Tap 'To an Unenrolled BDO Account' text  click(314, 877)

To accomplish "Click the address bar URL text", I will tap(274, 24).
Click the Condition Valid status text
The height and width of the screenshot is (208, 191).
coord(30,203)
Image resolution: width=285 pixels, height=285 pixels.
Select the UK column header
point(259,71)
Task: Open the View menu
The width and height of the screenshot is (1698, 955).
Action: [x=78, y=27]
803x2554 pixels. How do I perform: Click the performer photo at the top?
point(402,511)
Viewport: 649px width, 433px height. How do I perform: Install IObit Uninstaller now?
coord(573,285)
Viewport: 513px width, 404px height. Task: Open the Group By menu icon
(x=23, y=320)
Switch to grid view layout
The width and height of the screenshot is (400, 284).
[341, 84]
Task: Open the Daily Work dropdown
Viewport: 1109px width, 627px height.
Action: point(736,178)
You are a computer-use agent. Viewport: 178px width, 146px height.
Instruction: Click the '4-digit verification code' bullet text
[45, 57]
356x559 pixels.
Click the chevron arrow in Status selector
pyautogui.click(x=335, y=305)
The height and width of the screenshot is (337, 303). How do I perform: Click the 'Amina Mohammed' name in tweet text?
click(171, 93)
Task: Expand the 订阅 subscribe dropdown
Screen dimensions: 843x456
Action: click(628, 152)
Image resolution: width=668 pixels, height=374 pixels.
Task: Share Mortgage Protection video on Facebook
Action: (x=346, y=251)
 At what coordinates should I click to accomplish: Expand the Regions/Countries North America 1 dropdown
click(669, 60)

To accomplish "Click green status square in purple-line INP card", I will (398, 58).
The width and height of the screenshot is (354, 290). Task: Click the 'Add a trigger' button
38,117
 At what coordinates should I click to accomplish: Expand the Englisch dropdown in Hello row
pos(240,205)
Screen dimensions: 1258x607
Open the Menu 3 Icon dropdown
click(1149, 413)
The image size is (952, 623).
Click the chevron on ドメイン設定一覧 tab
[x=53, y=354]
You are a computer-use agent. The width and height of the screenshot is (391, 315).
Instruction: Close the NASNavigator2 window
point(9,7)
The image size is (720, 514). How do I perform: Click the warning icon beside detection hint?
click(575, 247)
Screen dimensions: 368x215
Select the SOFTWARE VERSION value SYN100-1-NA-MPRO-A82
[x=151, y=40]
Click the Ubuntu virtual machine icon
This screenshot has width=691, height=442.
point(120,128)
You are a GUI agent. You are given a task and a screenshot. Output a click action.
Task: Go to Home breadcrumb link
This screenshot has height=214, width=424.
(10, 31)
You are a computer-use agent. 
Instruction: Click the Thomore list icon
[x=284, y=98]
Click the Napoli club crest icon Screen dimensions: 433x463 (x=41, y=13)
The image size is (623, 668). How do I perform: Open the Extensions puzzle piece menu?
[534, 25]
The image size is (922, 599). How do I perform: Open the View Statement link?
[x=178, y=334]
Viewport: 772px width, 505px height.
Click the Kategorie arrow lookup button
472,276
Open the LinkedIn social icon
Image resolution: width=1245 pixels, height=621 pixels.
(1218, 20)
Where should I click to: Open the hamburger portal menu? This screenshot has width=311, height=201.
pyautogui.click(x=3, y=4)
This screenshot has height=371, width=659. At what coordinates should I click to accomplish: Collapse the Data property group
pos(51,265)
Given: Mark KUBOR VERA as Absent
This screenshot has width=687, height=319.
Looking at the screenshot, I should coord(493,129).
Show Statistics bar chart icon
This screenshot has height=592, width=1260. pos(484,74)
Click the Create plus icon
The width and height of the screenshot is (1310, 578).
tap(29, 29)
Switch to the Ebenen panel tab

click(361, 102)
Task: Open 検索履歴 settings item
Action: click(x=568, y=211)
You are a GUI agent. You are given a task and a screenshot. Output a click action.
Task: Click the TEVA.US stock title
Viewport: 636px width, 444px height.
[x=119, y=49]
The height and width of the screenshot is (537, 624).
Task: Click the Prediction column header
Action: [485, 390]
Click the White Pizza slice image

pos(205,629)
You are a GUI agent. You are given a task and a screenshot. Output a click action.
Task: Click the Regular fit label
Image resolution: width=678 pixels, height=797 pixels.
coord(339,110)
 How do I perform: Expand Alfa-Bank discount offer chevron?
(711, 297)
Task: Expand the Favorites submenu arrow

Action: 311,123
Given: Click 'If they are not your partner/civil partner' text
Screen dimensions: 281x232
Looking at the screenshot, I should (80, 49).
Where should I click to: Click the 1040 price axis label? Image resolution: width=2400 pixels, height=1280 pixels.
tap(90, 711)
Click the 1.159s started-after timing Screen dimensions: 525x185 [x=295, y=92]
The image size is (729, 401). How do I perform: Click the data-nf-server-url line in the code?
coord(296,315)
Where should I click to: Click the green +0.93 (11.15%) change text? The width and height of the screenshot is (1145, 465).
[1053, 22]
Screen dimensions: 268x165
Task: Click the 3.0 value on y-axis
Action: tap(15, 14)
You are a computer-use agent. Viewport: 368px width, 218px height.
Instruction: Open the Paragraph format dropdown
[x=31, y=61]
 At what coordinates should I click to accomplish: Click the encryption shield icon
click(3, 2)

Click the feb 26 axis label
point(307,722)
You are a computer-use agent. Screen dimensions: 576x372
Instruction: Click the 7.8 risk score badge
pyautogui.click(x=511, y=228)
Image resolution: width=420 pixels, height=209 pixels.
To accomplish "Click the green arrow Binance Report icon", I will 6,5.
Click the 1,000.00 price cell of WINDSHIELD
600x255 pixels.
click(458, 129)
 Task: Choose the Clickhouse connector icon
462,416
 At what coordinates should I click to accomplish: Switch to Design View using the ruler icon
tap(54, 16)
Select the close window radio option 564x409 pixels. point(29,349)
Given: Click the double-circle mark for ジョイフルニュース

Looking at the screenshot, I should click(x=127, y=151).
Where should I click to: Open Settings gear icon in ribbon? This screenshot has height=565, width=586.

• What is expected
Write out, word for word, the line containing "Given: Click 'If" and all the lines after it in the entries above, and nothing more.

• Task answer
Given: Click 'If they are not your partner/civil partner' text
Screen dimensions: 281x232
Looking at the screenshot, I should (80, 49).
Where should I click to: Click the 1040 price axis label? Image resolution: width=2400 pixels, height=1280 pixels.
tap(90, 711)
Click the 1.159s started-after timing Screen dimensions: 525x185 [x=295, y=92]
The image size is (729, 401). How do I perform: Click the data-nf-server-url line in the code?
coord(296,315)
Where should I click to: Click the green +0.93 (11.15%) change text? The width and height of the screenshot is (1145, 465).
[1053, 22]
Screen dimensions: 268x165
Task: Click the 3.0 value on y-axis
Action: tap(15, 14)
You are a computer-use agent. Viewport: 368px width, 218px height.
Instruction: Open the Paragraph format dropdown
[x=31, y=61]
 At what coordinates should I click to accomplish: Click the encryption shield icon
click(3, 2)

Click the feb 26 axis label
point(307,722)
You are a computer-use agent. Screen dimensions: 576x372
Instruction: Click the 7.8 risk score badge
pyautogui.click(x=511, y=228)
Image resolution: width=420 pixels, height=209 pixels.
To accomplish "Click the green arrow Binance Report icon", I will 6,5.
Click the 1,000.00 price cell of WINDSHIELD
600x255 pixels.
click(458, 129)
 Task: Choose the Clickhouse connector icon
462,416
 At what coordinates should I click to accomplish: Switch to Design View using the ruler icon
tap(54, 16)
Select the close window radio option 564x409 pixels. point(29,349)
Given: Click the double-circle mark for ジョイフルニュース

Looking at the screenshot, I should click(x=127, y=151).
Where should I click to: Open Settings gear icon in ribbon? This screenshot has height=565, width=586.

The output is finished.